OpenAI continues to supply the foundational large language models for Microsoft’s enterprise and productivity ecosystem, including the Microsoft 365 Copilot suite. This ongoing partnership integrates frontier models like GPT-4o into tools such as Word, Excel, and Outlook, allowing users to automate document drafting, data analysis, and email management.
Integration of OpenAI Models in Microsoft 365
Microsoft relies on OpenAI’s technology to power its AI-driven features across the workplace. According to Microsoft’s official documentation, the Copilot system uses a combination of the Microsoft 365 app ecosystem, the Microsoft Graph—which indexes user data like emails and calendar events—and large language models. By utilizing OpenAI’s GPT-4 and GPT-4o, Microsoft provides generative capabilities that process organizational data within a secure, compliant environment.

The deployment of these models allows for cross-app functionality. For instance, a user can request that Copilot in Word generate a summary of a document based on data stored in an Excel spreadsheet or a transcript from a Microsoft Teams meeting. This orchestration relies on the model’s ability to interpret context across disparate file formats.
Security and Data Privacy Standards
The integration of OpenAI’s models into Microsoft products is governed by the Microsoft AI Customer Commitments, which outline how the company manages data privacy. Unlike public versions of ChatGPT, Microsoft states that data processed within Microsoft 365 Copilot is not used to train the underlying OpenAI models.

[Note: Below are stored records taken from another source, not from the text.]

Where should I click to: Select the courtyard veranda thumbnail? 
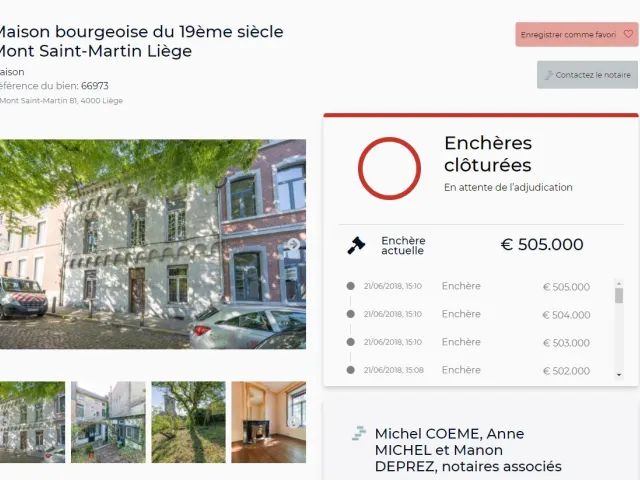(x=108, y=422)
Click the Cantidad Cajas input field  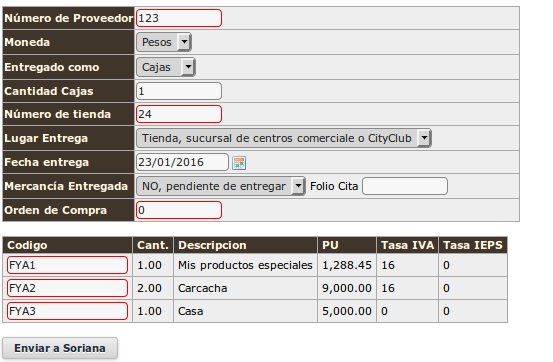click(x=179, y=91)
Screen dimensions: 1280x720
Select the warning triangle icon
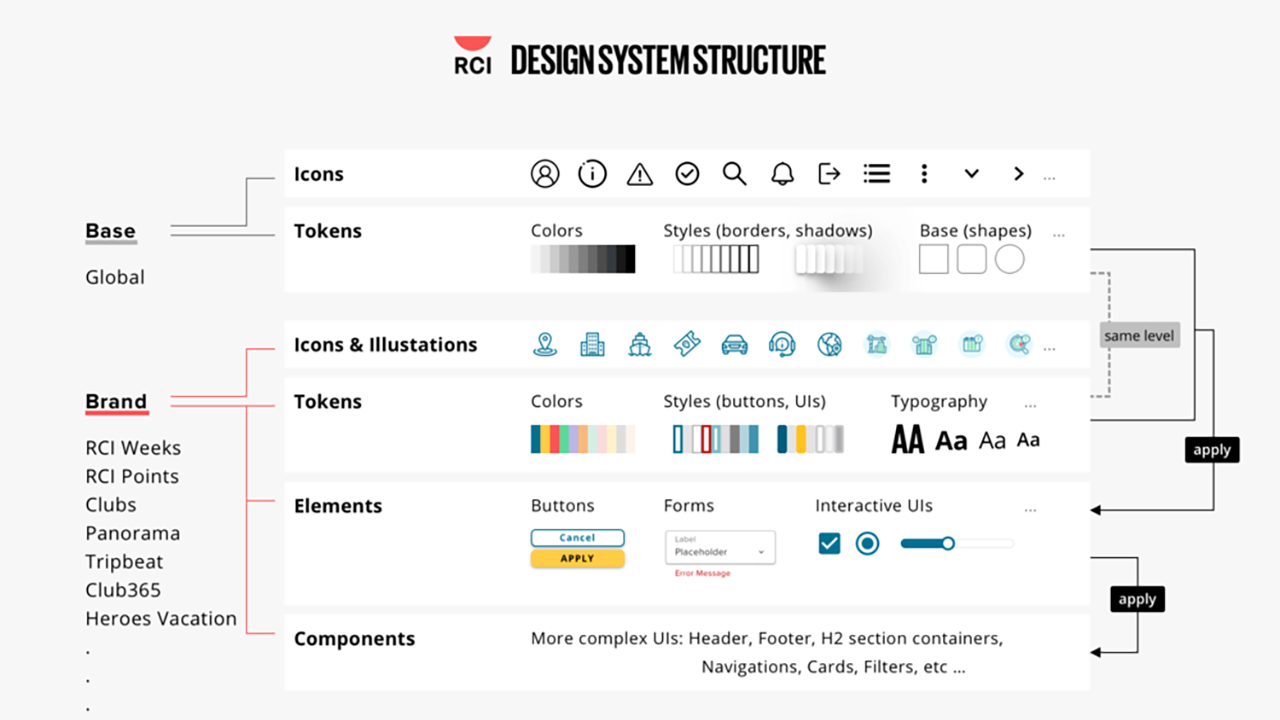click(639, 175)
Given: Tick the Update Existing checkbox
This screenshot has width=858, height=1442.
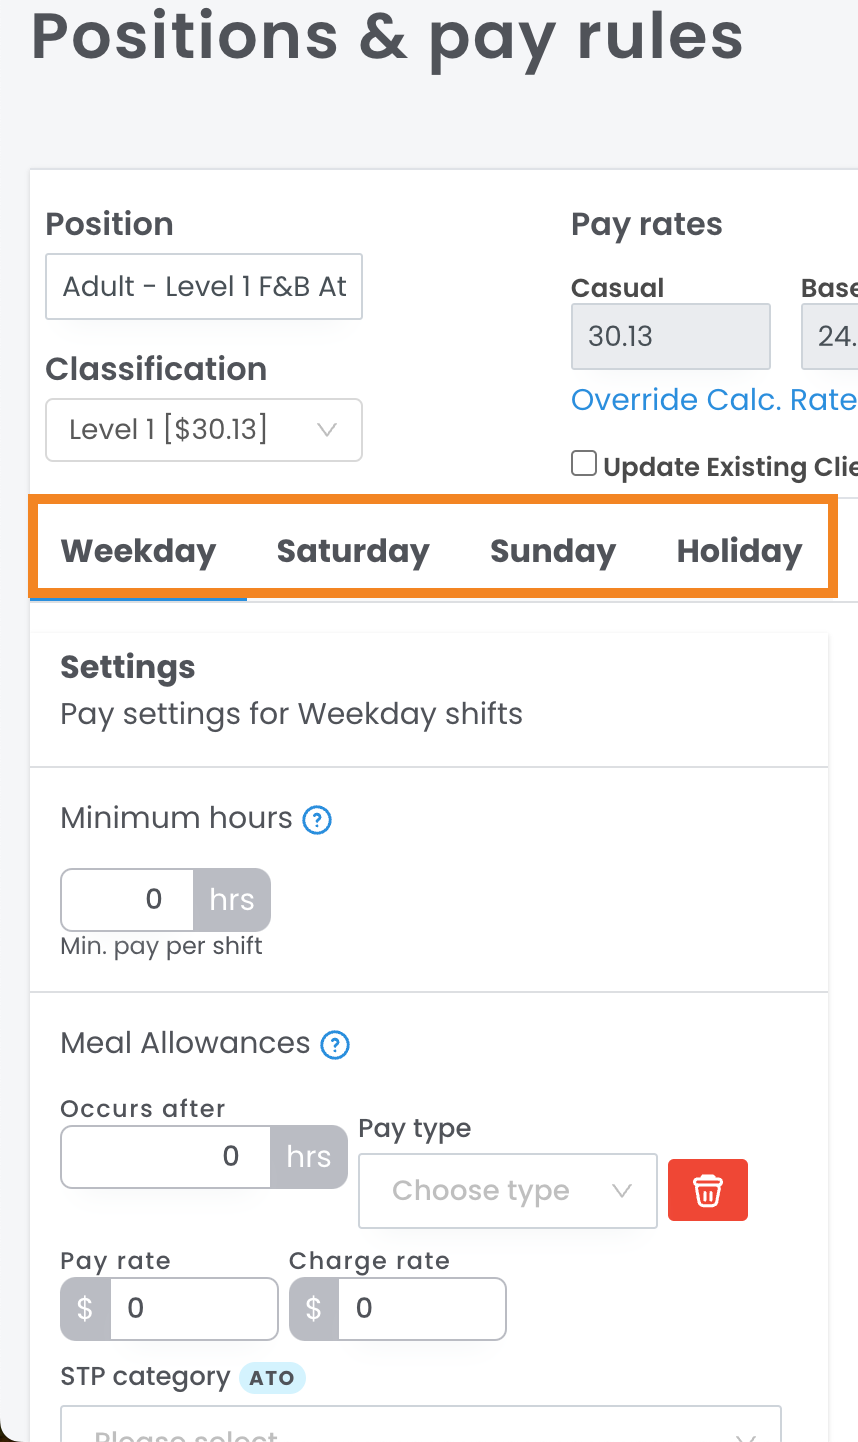Looking at the screenshot, I should pyautogui.click(x=584, y=464).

Microsoft maintains that enterprise data remains within the tenant boundary, adhering to the same security, compliance, and privacy policies as the broader Microsoft 365 suite. This separation is a primary requirement for corporate adoption, ensuring that sensitive internal information is not leaked into public model training sets.
Evolution of the OpenAI-Microsoft Partnership
The relationship between the two companies has evolved from a cloud infrastructure partnership into a deep product integration. OpenAI’s corporate structure notes that Microsoft is a primary investor in the organization, providing the Azure cloud computing power necessary to train and host these resource-intensive models.
This infrastructure reliance means that as OpenAI releases more efficient or capable iterations of its models, Microsoft integrates them into the Azure OpenAI Service. This allows enterprise developers to build custom applications that mirror the capabilities found in the standard Microsoft 365 Copilot, providing businesses with the option to deploy their own AI agents using the same underlying engine.
Comparison of AI Deployment Models
| Feature | Microsoft 365 Copilot | Azure OpenAI Service |
|---|---|---|
| Primary Use | Productivity (Office apps) | Custom Application Development |
| Data Privacy | Protected within M365 Tenant | Data stays within Azure instance |
| Model Access | Pre-integrated | API-based access to GPT-4o/o1 |
| Target User | Information Workers | Software Developers/Engineers |
Future Outlook
Microsoft’s strategy focuses on moving beyond simple text generation toward "agentic" AI, which can perform multi-step tasks across software interfaces. As OpenAI continues to develop models with stronger reasoning capabilities—such as the o1 series—Microsoft is expected to incorporate these into its agentic framework. The goal is to shift the user experience from prompting an AI for a draft to instructing an agent to complete a workflow, such as end-to-end project management or complex financial reporting.